In our examination, we have assumed the legal capacity of all natural persons, the genuineness of all signatures, the authenticity of all documents submitted to us as originals, the conformity to original documents of all documents submitted to us as certified, conformed, photostatic, electronic, or facsimile copies and the authenticity of the originals of such documents. In making our examination of executed documents or documents which may be executed, we have assumed that the parties thereto, other than the Company, had or will have the power, corporate or other, to enter into and perform all obligations thereunder and have also assumed the due authorization by all requisite action, corporate or other, and execution and delivery by such parties, of such documents and that such documents constitute or will constitute valid and binding obligations of the parties thereto.
 
 
 
 
 

 
 
 
  page 2
 
 
 
In connection with our opinions expressed below, we have assumed that, at or prior to the time of the issuance of any such Shares, the authorization to issue the Shares pursuant to the Plans will not have been modified or rescinded by the Board of Directors of Oncolytics and there will not have occurred any change in law affecting the validity or enforceability of such issuance of Shares.

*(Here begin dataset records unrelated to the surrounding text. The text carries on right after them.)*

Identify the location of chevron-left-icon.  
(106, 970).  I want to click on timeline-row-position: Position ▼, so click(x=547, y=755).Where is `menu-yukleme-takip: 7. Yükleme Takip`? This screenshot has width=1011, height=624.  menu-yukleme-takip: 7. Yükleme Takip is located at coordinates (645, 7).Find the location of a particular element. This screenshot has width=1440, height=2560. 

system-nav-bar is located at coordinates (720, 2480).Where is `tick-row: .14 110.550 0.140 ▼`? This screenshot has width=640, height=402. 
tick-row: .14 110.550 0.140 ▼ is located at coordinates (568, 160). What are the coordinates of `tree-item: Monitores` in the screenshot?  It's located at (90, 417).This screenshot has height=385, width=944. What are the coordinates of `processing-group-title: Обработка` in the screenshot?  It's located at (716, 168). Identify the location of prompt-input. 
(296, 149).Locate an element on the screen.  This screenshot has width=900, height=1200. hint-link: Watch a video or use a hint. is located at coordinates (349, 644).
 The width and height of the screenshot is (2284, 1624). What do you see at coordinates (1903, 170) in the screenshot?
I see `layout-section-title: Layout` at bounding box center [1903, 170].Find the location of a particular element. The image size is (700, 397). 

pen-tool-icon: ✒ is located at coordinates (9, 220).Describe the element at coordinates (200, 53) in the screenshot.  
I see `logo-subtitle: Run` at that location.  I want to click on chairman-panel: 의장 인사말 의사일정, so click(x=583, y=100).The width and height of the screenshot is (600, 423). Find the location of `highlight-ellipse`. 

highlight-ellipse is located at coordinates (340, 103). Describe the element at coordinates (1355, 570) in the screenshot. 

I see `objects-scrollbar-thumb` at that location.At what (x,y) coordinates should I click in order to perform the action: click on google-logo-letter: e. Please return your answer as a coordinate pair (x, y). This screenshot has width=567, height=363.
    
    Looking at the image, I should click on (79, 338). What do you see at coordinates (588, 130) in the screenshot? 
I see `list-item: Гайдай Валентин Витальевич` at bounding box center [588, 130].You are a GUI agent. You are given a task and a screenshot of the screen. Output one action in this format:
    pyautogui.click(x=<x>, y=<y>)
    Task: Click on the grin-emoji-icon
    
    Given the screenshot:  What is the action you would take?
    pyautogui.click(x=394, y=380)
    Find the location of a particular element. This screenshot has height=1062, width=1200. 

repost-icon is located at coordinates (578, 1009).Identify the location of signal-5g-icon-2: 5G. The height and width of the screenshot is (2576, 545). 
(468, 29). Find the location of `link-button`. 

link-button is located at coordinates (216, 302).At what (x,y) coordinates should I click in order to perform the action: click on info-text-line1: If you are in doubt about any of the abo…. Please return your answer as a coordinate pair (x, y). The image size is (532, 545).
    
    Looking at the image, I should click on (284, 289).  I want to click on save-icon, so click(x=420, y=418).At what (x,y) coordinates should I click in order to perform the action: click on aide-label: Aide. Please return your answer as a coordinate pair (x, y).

We have also assumed that neither the issuance of the Shares, nor the compliance by Oncolytics with the terms of the Plans, will violate any applicable federal, provincial or state law or will result in a violation of any provision of any instrument or agreement then binding upon Oncolytics or any restriction imposed by any court or governmental body having jurisdiction over Oncolytics.
 
The opinions expressed herein are limited to the laws of the Province of Alberta and the federal laws of Canada applicable therein (the “Applicable Law”).
 
Based upon and subject to the foregoing, we are of the opinion that the Shares, when issued (i) upon the exercise of options in accordance with the terms of the Option Plan and any relevant agreements thereunder and upon payment of the consideration provided therein to the Company; and (ii) upon the due vesting of the Share Awards in accordance with the terms of the Incentive Share Award Plan and any relevant agreements thereunder; will be validly issued as fully paid and non-assessable common shares of the Company.
 
We hereby consent to the filing of this opinion with the Commission as an exhibit to the Registration Statement. In giving this consent, we do not thereby admit that we are in the category of persons whose consent is required under the Securities Act or the rules and regulations promulgated thereunder. This opinion is expressed as of the date hereof unless otherwise expressly stated, and we disclaim any undertaking to advise you of any subsequent changes of the facts stated or assumed herein or any subsequent changes in Applicable Law.